If you have black socks and brown socks in your drawer mixed in a ratio of 4 to 5, how many socks will you have to take out to make sure that you have a pair the same color?
Minimum number of socks is three (3).
This is tricky question. The answer is 3 minimum pairs.
First thing, The question does not insist upon the number of trails that you may make in order to get the same coloured pairs. It simply asks for the minimum number of socks required.
The second thing, mixed in the ratio of 4 to 5 is redundant and is not required for getting to the answer.
Well, that's a tricky sock situation you've got there! To guarantee a matching pair, you must have at least three socks. Let me explain: if you pick out two socks and they happen to be the same color, congratulations! You've got a pair. On the other hand (or foot), if you pick out two socks of different colors, say black and brown, you'll need to pick just one more sock to ensure you have at least one pair of the same color. So, three socks is the answer! Just remember, the more socks you pick, the greater the chance of finding a matching pair—and the more fun sock puppet shows you can have!
To determine the minimum number of socks you need to take out to ensure you have a pair of the same color, you'll need to apply the Pigeonhole Principle.
In this case, we have black socks and brown socks in a ratio of 4 to 5. To guarantee a pair of the same color, we need to find the worst-case scenario.
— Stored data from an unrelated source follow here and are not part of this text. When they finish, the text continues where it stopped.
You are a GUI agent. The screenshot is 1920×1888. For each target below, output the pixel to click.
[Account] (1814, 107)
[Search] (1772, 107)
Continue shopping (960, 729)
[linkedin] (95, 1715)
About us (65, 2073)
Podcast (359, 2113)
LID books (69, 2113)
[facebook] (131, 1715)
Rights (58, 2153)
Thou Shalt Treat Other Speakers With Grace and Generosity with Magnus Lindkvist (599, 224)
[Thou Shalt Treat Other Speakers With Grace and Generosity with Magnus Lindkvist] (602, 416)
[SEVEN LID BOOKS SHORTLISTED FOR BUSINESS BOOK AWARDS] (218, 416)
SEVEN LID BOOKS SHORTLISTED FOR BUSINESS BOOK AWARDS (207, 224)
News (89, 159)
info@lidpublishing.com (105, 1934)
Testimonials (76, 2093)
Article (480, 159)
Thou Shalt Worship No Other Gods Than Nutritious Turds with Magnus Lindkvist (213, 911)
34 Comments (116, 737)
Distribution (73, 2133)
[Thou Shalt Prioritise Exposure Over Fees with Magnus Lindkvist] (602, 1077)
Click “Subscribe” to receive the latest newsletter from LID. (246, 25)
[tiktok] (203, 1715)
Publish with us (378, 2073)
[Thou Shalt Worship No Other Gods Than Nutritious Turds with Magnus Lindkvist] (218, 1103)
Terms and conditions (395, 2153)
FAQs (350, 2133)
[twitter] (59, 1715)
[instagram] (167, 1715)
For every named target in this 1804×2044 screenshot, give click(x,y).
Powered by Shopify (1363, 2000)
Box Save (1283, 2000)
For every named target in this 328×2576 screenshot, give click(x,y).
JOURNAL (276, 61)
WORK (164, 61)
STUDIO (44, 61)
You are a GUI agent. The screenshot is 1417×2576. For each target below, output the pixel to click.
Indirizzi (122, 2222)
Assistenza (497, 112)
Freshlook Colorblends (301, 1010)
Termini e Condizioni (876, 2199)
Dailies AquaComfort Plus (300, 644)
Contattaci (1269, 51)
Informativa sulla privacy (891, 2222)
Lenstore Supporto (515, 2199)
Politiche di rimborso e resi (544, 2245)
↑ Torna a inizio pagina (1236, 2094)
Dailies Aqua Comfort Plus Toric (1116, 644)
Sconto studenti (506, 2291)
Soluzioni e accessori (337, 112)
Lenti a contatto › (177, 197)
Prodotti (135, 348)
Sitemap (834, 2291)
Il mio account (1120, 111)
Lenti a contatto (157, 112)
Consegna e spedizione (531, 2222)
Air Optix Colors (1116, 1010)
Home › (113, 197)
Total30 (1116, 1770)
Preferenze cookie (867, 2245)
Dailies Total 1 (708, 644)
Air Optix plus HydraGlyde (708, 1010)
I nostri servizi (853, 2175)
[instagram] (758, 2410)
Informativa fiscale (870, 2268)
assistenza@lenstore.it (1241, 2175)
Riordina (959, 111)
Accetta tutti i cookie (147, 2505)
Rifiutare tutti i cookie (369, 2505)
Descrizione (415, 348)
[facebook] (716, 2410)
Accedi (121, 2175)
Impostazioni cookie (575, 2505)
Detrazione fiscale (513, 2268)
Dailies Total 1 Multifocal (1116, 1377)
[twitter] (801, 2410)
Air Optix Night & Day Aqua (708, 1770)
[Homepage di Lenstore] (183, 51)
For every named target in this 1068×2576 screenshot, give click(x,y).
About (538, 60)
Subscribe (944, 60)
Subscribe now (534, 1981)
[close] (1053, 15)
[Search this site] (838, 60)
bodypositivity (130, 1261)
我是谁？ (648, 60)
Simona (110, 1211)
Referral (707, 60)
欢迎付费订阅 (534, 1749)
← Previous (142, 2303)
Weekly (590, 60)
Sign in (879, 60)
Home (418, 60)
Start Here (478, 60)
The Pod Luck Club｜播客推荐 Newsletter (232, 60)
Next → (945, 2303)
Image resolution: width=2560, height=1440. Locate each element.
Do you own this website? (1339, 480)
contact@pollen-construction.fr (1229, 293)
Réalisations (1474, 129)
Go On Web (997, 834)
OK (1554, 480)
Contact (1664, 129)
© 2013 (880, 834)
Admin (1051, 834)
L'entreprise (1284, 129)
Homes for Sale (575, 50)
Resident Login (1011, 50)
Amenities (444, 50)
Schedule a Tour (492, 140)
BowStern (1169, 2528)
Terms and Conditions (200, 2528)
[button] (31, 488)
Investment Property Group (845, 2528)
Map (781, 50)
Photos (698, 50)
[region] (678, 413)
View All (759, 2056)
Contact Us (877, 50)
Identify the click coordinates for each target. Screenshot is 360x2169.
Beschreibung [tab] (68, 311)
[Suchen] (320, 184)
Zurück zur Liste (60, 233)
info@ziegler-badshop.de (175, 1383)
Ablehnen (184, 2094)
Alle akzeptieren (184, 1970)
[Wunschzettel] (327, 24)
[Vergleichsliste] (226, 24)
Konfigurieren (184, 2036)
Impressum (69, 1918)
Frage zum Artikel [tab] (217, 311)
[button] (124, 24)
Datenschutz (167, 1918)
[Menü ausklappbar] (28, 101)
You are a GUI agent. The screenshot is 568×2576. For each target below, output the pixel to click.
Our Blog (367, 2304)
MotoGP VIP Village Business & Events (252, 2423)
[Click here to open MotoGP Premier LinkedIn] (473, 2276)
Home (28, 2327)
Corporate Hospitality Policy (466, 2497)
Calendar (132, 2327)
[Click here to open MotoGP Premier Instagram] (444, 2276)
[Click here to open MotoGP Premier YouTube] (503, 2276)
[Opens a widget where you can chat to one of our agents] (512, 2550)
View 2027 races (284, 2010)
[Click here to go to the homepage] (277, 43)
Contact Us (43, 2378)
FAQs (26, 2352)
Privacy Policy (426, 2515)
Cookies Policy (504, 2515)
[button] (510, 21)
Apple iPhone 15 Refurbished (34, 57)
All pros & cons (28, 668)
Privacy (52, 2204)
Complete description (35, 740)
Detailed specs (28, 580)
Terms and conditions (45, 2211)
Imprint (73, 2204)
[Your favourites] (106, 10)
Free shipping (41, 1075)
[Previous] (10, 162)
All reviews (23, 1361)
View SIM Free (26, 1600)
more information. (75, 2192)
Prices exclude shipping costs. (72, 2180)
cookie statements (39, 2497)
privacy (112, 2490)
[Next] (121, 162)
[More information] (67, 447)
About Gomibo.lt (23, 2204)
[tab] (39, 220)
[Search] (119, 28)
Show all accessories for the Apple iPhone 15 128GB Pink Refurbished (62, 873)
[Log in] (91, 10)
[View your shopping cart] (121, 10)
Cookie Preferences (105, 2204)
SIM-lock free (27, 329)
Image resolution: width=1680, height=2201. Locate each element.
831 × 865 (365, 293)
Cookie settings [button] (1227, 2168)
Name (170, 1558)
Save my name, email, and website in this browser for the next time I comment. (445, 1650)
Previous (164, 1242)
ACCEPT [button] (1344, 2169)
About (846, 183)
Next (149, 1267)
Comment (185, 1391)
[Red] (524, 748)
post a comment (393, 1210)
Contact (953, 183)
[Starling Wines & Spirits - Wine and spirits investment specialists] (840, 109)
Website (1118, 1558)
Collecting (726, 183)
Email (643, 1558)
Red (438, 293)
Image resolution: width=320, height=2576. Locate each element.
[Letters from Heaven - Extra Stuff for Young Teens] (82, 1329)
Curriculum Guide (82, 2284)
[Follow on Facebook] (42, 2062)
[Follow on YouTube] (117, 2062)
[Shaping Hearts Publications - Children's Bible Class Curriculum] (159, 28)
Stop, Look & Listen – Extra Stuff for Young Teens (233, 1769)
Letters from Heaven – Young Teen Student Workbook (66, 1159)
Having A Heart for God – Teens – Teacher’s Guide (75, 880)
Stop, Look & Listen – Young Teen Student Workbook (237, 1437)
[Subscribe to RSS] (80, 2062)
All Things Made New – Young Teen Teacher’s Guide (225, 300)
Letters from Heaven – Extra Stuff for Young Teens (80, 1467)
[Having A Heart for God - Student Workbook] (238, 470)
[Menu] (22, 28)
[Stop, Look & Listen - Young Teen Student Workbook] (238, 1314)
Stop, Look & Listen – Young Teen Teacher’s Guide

This means we assume that every time we pick a sock, it will be of a different color than the previous one.
Starting with the assumption that all the black socks are picked first, we calculate the maximum number of socks needed to exhaust the supply of black socks. Since there is a ratio of 4 black socks to 5 brown socks, and we want to find the maximum number of black socks, we can divide the total number of socks by the sum of the ratios (4 + 5 = 9). Let's assume we have 9x socks (where x is a positive integer). In this situation, we have 4x black socks and 5x brown socks.
Now, we calculate the maximum number of black socks that can be picked before encountering a brown sock:
Total number of socks - Maximum number of black socks = Maximum number of brown socks
(9x) - (4x) = 5x
Therefore, to ensure we have at least one pair of black socks, we need to pick a maximum of 5x + 1 sock.
In other words, you need to take out a minimum of (5x + 1) socks, where x is a positive integer.
assuming you have full pairs, then the minimum number of socks is 8+10 = 18.
So, you need to take out 9 socks to be sure there is at least one of each color.